Tuesday, 27 September 2022
It’s finally happened. Or rather, I finally decided (hopefully not too late) to face it head on. Those two words that until very recently, didn’t really scare me as much as they should have. The dreaded moment I have to face and deal with my “Blood Pressure”. That band of pressure on my temples, agonising to the touch, finally got too much. It lay throbbing, lurking at the back of my neck since the previous Saturday, like it was something alive. I suspected what it was, knew it was there (or maybe I only really did acknowledge its existence just then) and I knew all the years of putting it off, of near-denial, had to stop.
The doctor at the clinic down the street didn’t have much sympathy for me when I walked in and explained my symptoms. He gestured at the LCD screen with the pressure readings he’d taken since 2018. I just nodded at his mercifully short lecture and basically said “let’s do whatever it takes”. He might have been surprised at how little resistance I offered, but this isn’t something you resist. Not really.

**WHAT IS NEEDED:** Please write out the blood pressure diary entry starting at "Tuesday, 27 September" and ending at "had to stop.". This material has no connection to the blood pressure diary entry.

Pixel coordinate grounding data:
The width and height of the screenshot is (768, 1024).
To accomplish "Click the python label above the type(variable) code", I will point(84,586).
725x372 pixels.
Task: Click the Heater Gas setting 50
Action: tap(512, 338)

**RESPONSE TO THIS EXERCISE:**
Tuesday, 27 September 2022
It’s finally happened. Or rather, I finally decided (hopefully not too late) to face it head on. Those two words that until very recently, didn’t really scare me as much as they should have. The dreaded moment I have to face and deal with my “Blood Pressure”. That band of pressure on my temples, agonising to the touch, finally got too much. It lay throbbing, lurking at the back of my neck since the previous Saturday, like it was something alive. I suspected what it was, knew it was there (or maybe I only really did acknowledge its existence just then) and I knew all the years of putting it off, of near-denial, had to stop.